Opinion La Libye, le trou noir qui arrange l’Europe

Opinion signée par Manon Schick, directrice d’Amnesty International Suisse, parue dans 24 Heures, le 7 novembre 2017.
Au moins un million de migrants sont aujourd’hui bloqués en Libye. Quinze mille d’entre eux sont détenus dans des centres secrets. Les témoignages de ceux qui ont réussi à en réchapper dépassent l’entendement, faisant part de torture, de privation de nourriture ou de viols. Et pourtant, les pays européens continuent à collaborer avec les Libyens et de leur fournir assistance, déplore Manon Schick.

Les ministres du groupe de contact de la Méditerranée centrale se réuniront ce week-end à Berne, à l’invitation de Simonetta Sommaruga. L’occasion de discuter de pistes pour stopper la migration et trouver une solution pour la Libye, le nœud où se concentrent toutes les routes migratoires. Mais ont-ils seulement compris l’ampleur du problème que représente le trou noir libyen?

Des centaines de milliers de migrants – essentiellement d’Afrique subsaharienne mais aussi de pays en conflit de la Corne de l’Afrique, comme l’Erythrée, le Soudan du Sud ou la Somalie – sont aujourd’hui bloqués en Libye. L’Organisation internationale des migrations évalue leur nombre à au moins un million. Au moins quinze mille d’entre eux sont détenus dans des centres secrets, auxquels personne n’a accès. Les témoignages de ceux qui ont réussi à en réchapper dépassent l’entendement: la torture, la privation de nourriture et l’esclavage sont le lot quotidien des détenus. Les femmes qui n’ont pas subi de viols sont une exception.

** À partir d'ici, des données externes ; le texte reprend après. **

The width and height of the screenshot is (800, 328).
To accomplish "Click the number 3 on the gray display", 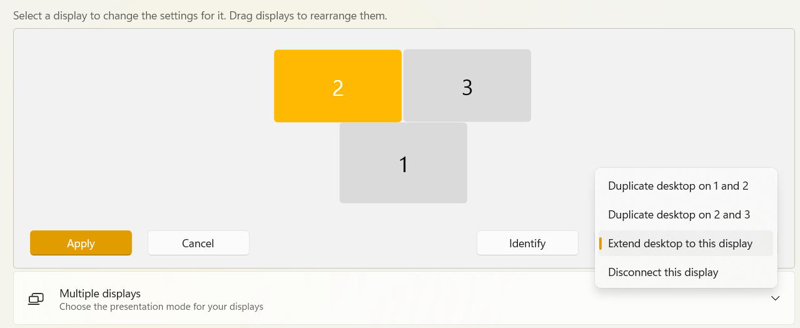I will point(467,88).
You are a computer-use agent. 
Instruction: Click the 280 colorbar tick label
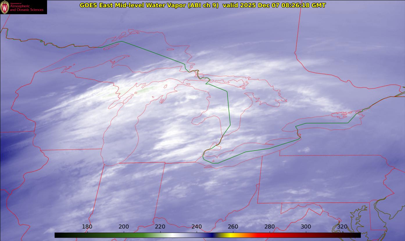pyautogui.click(x=270, y=227)
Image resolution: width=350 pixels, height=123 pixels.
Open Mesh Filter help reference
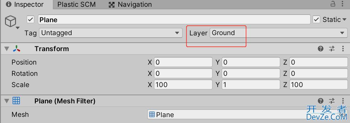click(x=321, y=101)
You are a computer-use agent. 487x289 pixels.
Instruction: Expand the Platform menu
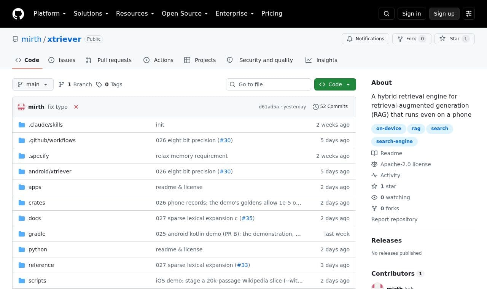point(50,14)
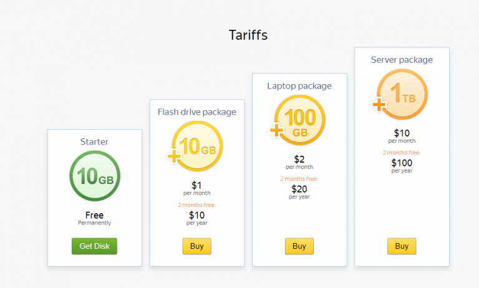Buy the Laptop package
The height and width of the screenshot is (288, 479).
click(x=299, y=246)
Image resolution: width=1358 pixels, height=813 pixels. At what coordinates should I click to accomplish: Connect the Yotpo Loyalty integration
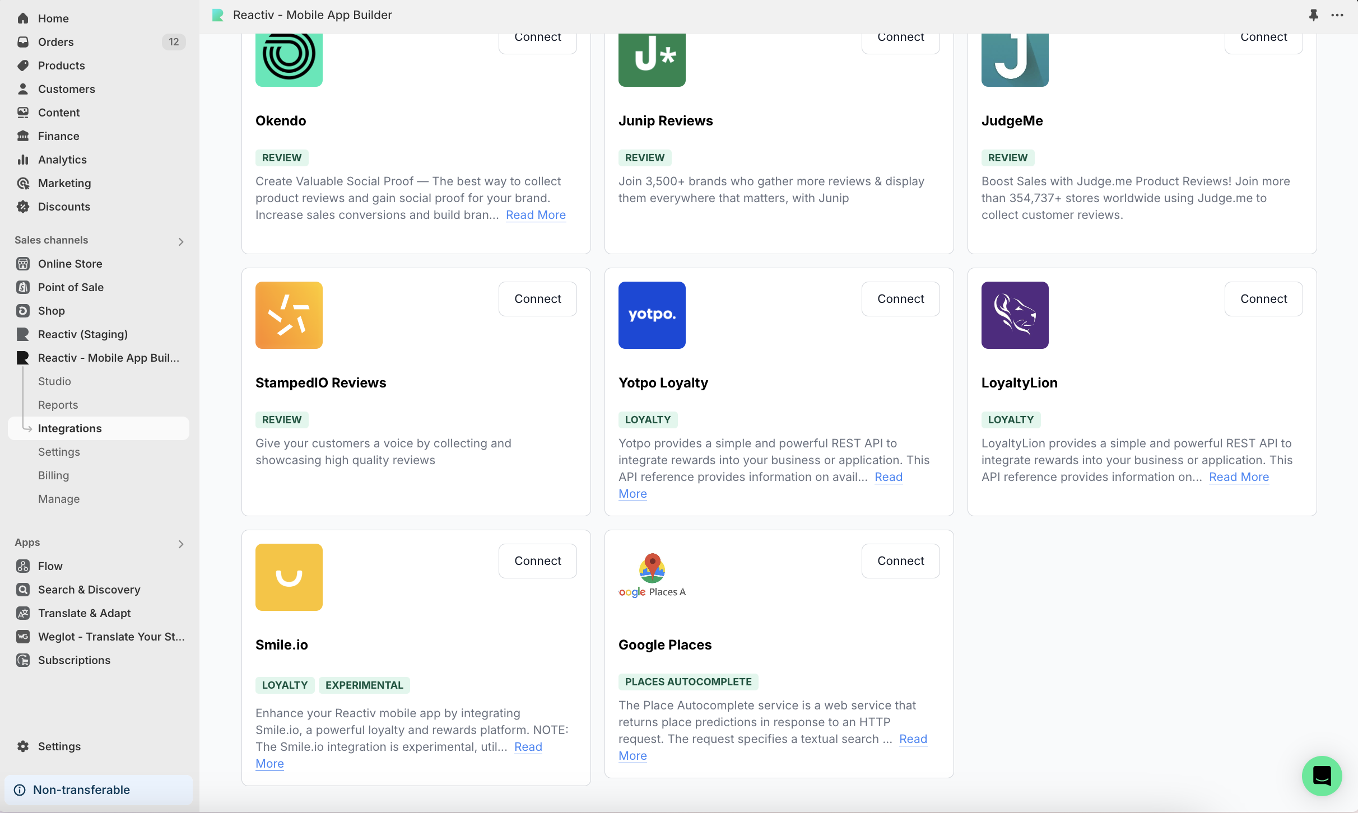pos(900,298)
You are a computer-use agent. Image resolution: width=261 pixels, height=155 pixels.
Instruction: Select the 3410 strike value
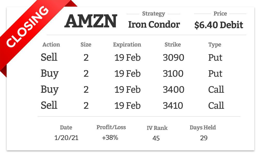(x=173, y=105)
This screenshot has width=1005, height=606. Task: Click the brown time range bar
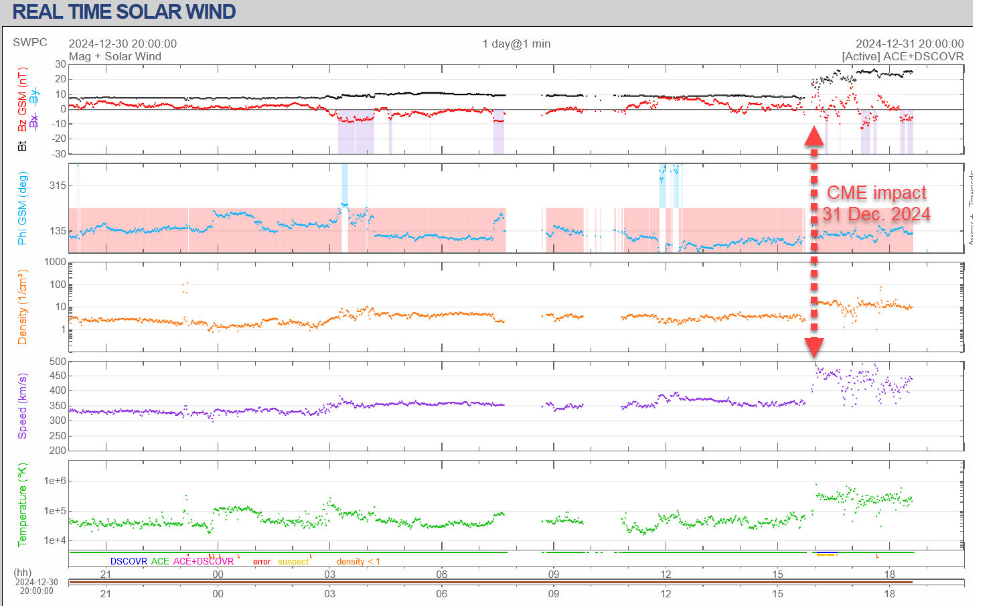tap(490, 583)
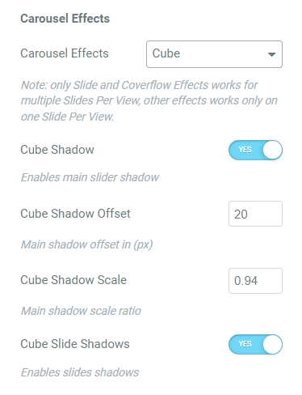Click the YES text on Cube Slide Shadows toggle
302x395 pixels.
245,344

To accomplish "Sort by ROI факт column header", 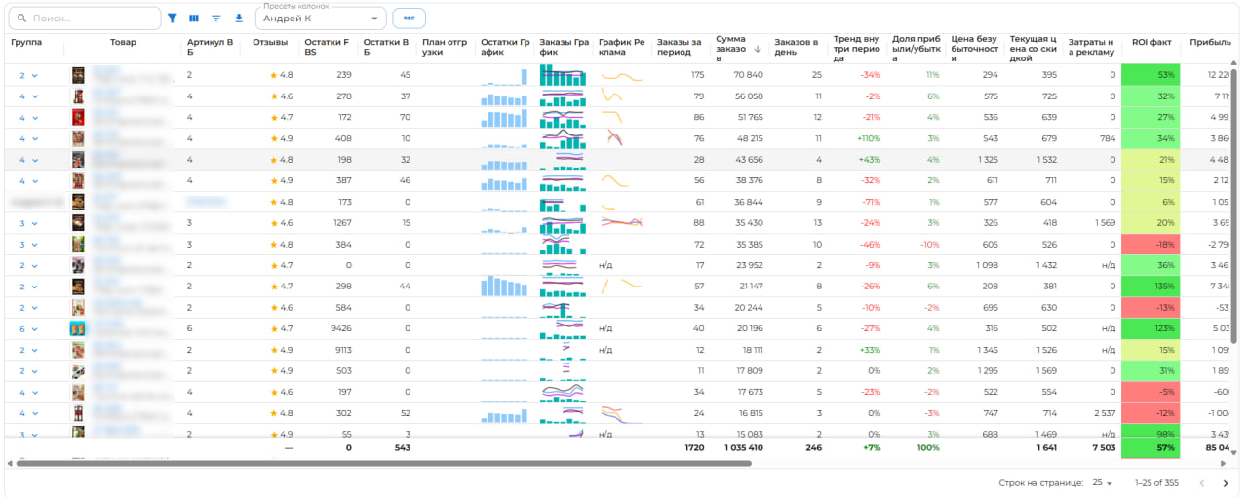I will coord(1151,43).
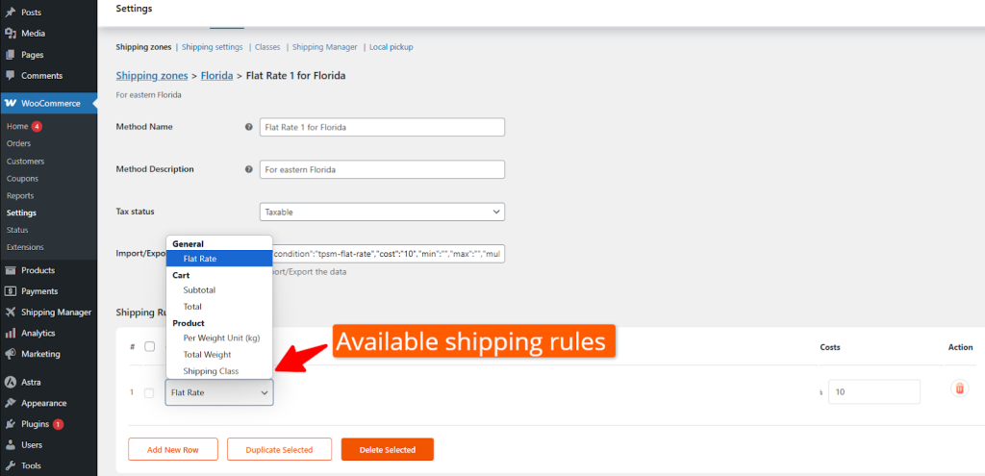Click the red trash delete icon

[958, 388]
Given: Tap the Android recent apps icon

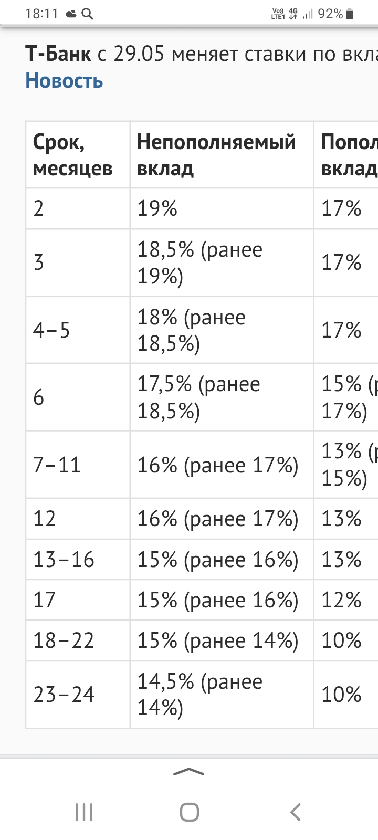Looking at the screenshot, I should (x=84, y=812).
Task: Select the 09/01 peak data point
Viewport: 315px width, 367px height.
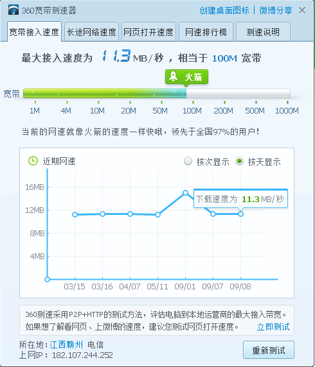Action: 185,193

Cette situation abominable n’empêche pas les gouvernements suisse et européens de collaborer avec les Libyens et de leur fournir une assistance, notamment en formant les garde-côtes libyens pour intervenir en mer. Il est vrai que jusqu’à aujourd’hui, les opérations de ces mêmes garde-côtes faisaient plutôt penser à des actions de pirates qu’à des tentatives de sauvetage. Plusieurs navires internationaux affrétés par des ONG ont témoigné des attaques subies: des coups de feu ont été tirés contre leurs bateaux, et les techniques d’intervention des Libyens ont fait chavirer les canots et conduit à la noyade de migrants.

Pire encore, des allégations sérieuses accusent certains garde-côtes d'être de connivence avec les passeurs et de s’enrichir en extorquant de l’argent aux migrants. Ces garde-côtes n’ont aucun compte à rendre : le gouvernement central en Libye ne contrôle pas l’entier du pays, dont de larges parties sont dominées par des milices et des groupes armés. Une instabilité catastrophique, qui a pour conséquence que ni le CICR, ni les ONG internationales ne peuvent envoyer de personnel sur le terrain. Ce serait beaucoup trop dangereux, en raison des prises d’otages et des homicides.

Dans ces conditions, tout appui aux Libyens doit s’accompagner de mesures concrètes pour garantir la sécurité des migrants et faire l’objet d’un suivi étroit, de façon à surveiller le comportement des garde-côtes et des gardiens des lieux de détention. Il est inadmissible que cette collaboration entraîne le transfert de milliers de femmes, d’hommes et d’enfants dans des centres où ils sont victimes de torture. Les ministres qui se réuniront ce week-end à Berne doivent exiger davantage que des promesses creuses en échange de leur argent.